Australia is a feather in the cap of Pandora because it stands number 6 in the world with music sales. The company did not release the royalty rate it will be paying in Australia. If it is less than the current 50% or so of revenue Pandora is paying in the United States it would also represent a small victory.
The announcement comes amidst an ongoing battle in the United States regarding streaming royalties paid by Pandora. The Copyright Royalty Board has set what seems to be rates that make the Pandora business model a challenge.
Pandora derives most of its revenue from advertising. The company warned that its Q4 may not be as good as analysts hoped for. Pandora cited the fiscal cliff and advertisers not opening up more ad spending as the chief reason for a worsened outlook.
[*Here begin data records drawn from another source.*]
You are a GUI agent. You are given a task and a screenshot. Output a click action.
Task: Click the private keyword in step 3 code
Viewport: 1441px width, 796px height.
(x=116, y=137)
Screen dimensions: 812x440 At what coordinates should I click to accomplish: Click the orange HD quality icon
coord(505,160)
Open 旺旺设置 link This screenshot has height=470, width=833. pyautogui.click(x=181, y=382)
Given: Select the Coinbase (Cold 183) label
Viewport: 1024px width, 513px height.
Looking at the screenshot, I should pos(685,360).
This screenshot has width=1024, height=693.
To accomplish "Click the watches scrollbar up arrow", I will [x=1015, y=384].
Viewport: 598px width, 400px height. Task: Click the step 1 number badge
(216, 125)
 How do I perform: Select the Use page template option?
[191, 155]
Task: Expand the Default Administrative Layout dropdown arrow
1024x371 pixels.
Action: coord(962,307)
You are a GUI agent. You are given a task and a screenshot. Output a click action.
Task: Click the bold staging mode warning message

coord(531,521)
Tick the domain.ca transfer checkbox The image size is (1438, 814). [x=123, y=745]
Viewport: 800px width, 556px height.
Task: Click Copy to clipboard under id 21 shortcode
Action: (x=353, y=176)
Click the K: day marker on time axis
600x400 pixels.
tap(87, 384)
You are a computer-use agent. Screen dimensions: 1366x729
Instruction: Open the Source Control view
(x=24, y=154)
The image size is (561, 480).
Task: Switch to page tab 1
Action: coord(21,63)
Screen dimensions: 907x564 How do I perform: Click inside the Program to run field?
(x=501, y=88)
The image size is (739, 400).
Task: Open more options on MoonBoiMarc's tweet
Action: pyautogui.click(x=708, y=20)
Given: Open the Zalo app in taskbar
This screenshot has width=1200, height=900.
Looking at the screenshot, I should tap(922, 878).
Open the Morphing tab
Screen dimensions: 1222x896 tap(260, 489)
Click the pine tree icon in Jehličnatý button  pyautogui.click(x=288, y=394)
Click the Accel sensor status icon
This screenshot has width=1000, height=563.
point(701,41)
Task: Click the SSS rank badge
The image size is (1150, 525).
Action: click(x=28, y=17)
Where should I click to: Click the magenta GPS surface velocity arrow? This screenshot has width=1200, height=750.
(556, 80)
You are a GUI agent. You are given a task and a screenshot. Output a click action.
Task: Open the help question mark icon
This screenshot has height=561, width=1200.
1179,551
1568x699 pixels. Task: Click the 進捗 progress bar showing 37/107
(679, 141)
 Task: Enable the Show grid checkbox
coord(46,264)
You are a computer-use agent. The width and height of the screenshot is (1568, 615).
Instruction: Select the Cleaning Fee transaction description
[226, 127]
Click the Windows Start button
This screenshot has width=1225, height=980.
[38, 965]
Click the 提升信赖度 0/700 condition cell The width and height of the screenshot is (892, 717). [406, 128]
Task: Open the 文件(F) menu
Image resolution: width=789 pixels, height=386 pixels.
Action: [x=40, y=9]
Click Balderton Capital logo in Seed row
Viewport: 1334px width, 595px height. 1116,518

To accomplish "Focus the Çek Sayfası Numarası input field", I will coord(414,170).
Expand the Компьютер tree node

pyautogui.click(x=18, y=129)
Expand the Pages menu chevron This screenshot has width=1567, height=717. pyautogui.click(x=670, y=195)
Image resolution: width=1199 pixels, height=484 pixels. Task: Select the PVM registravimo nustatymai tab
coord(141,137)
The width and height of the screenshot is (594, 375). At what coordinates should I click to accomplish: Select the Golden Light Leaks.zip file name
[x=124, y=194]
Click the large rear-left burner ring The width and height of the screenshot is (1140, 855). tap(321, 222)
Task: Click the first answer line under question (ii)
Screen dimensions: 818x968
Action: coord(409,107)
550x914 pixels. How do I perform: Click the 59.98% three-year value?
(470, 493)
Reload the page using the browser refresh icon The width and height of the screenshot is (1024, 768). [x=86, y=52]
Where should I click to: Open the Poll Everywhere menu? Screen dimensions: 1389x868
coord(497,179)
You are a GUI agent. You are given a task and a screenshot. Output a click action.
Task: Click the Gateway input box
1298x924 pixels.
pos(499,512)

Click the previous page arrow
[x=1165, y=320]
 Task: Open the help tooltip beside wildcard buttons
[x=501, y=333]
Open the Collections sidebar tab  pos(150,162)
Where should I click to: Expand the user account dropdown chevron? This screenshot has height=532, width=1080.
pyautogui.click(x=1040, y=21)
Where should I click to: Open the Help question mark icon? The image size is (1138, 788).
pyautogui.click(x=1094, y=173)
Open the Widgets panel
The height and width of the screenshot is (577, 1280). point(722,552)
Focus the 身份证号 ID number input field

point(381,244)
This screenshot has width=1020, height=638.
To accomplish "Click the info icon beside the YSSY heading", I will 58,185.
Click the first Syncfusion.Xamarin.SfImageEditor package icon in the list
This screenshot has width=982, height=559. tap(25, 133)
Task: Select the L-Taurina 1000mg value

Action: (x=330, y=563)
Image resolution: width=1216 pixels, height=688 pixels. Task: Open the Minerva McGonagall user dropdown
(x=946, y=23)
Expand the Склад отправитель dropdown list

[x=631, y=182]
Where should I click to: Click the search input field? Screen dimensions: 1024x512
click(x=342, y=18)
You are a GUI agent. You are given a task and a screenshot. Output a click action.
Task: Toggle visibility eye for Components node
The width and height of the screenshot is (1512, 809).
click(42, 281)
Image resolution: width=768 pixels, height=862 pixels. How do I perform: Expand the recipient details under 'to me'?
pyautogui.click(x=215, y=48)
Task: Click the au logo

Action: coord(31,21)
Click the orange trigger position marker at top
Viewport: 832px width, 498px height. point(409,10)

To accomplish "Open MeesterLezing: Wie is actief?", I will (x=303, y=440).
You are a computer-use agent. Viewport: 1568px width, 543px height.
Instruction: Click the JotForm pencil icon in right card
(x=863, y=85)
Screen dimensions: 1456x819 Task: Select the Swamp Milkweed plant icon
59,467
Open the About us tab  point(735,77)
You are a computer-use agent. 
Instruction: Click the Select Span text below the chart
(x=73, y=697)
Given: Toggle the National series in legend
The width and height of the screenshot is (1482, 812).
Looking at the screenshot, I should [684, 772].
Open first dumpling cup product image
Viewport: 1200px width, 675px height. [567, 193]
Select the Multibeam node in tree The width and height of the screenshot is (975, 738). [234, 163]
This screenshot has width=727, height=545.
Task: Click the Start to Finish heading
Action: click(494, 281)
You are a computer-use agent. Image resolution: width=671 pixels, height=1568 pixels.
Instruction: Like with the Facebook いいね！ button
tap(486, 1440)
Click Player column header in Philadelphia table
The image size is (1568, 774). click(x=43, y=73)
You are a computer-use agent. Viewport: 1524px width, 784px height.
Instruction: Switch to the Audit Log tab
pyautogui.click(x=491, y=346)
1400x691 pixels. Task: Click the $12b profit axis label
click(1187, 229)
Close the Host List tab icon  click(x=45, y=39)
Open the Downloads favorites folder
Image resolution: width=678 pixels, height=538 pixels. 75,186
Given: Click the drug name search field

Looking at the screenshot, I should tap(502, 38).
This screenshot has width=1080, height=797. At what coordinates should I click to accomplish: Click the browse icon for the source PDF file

Long ago I wrote that Pandora is a small monthly fee away from becoming a monster in the financials. A modest $1.50 per month ($18 per year) from consumers would make Pandora extremely profitable. Sirius XM (NASDAQ:SIRI) charges consumers a "Music Royalty Fee" to help offset the costs of royalties and place more of the burden on consumers. The scary concept about Pandora doing the same would be shrinkage in its audience, something that advertisers do not like to see. Pandora is lobbying hard to get better royalty rates through the Internet Radio Fairness Act. If that effort does not succeed, Pandora may well need to shift its business model in a new direction. In the mean time, the expansion seems to be a positive for the marketing side of the Pandora business. Whether the expansion will be accretive to the bottom line will take time to assess.
Disclosure: I am long SIRI. I wrote this article myself, and it expresses my own opinions. I am not receiving compensation for it (other than from Seeking Alpha). I have no business relationship with any company whose stock is mentioned in this article.